An Iraqi man charged with detonating a homemade bomb outside a federal building in Arizona now faces additional charges, including first-degree murder in a killing just days before the bombing, authorities said Monday.
Abdullatif Ali Aldosary is charged with murder, aggravated assault with a deadly weapon, and two firearms counts in the Nov. 27, 2012, killing of an employee at the Arizona Grain processing facility in Maricopa, about 35 miles south of Phoenix.
Orlando Requena, 26, was found dead from multiple gunshot wounds. He had worked for several years at the facility, where Aldosary also was employed for a time.
Authorities announced last week that Aldosary had been indicted on 18 state felony counts, including 14 attempted first-degree murder charges, arson and use of explosives in the Nov. 30 bombing outside a Social Security Administration building in Casa Grande, about 50 miles south of Phoenix. No one was injured in the blast. Prosecutors said the attempted murder charges stem from 14 employees who were inside the building at the time of the explosion.
Authorities say a search of Aldosary’s home turned up documents hidden behind a picture that explained how to build a bomb. Aldosary also sought information on how to create explosive material known as RDX, “considered one of the most powerful of the military high explosives,” according to the initial criminal complaint. “RDX is believed to have been used in many bomb plots, including terrorist plots.”
FBI Special Agent Douglas Price would not comment on whether the bombing was believed to have been terrorism-related. Authorities would not discuss a motive for the killing of Requena, described by relatives as a friendly man and a father of three sons with no known enemies.

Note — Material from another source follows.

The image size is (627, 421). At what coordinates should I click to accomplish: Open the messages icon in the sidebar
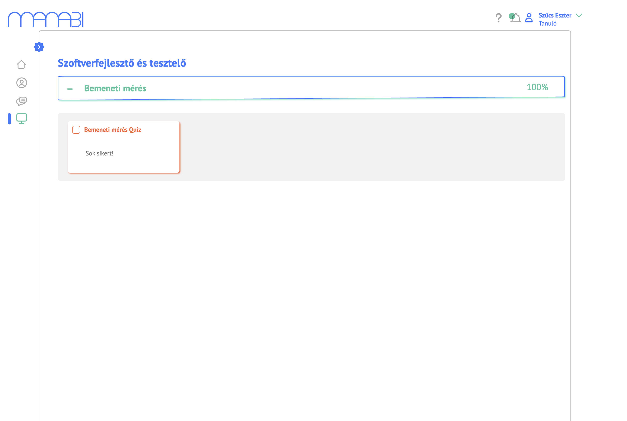click(21, 101)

“He was a good man and a good father,” said the victim’s aunt, Alberta Requena. “We were worried that somebody out there was coming to get us and our family. It’s a relief now not having to wonder if this was somebody that we knew.”
Authorities declined to discuss whether Requena’s killing and the bombing were connected, or if Aldosary worked alone or with others.
“Today is the beginning of the attempt to seek justice for the victims,” Pinal County Attorney Lando Voyles said at a news conference attended by Maricopa police, the victim’s relatives and officials from the FBI.
Aldosary came to the United States legally in 1997 from his home country of Iraq.
In 2008, he pleaded guilty to felony aggravated harassment charges. He was sentenced to two months in jail and three years of probation. But his probation was revoked a year later, and he was ordered to serve a year in prison.
Aldosary had sought help from U.S. Rep. Paul Gosar’s office in 2011 in obtaining permanent residency. Gosar has said he contacted Homeland Security, which responded in a letter that Aldosary’s case had been put on hold “pursuant to the terrorism-related grounds of inadmissibility” under a section of the Immigration and Nationality Act.
Authorities say he was denied a green card in 2008 because he fought with anti-government forces trying to overthrow Saddam Hussein in Basra, Iraq, in 1991.
Gosar’s office questioned why the man hadn’t been deported.
U.S. Immigration and Customs Enforcement officials said Aldosary’s previous arrests on harassment charges and a probation violation weren’t considered deportable offenses.
If he had made a movie about Muhammad, however, that probation violation would have landed him an indefinite prison sentence.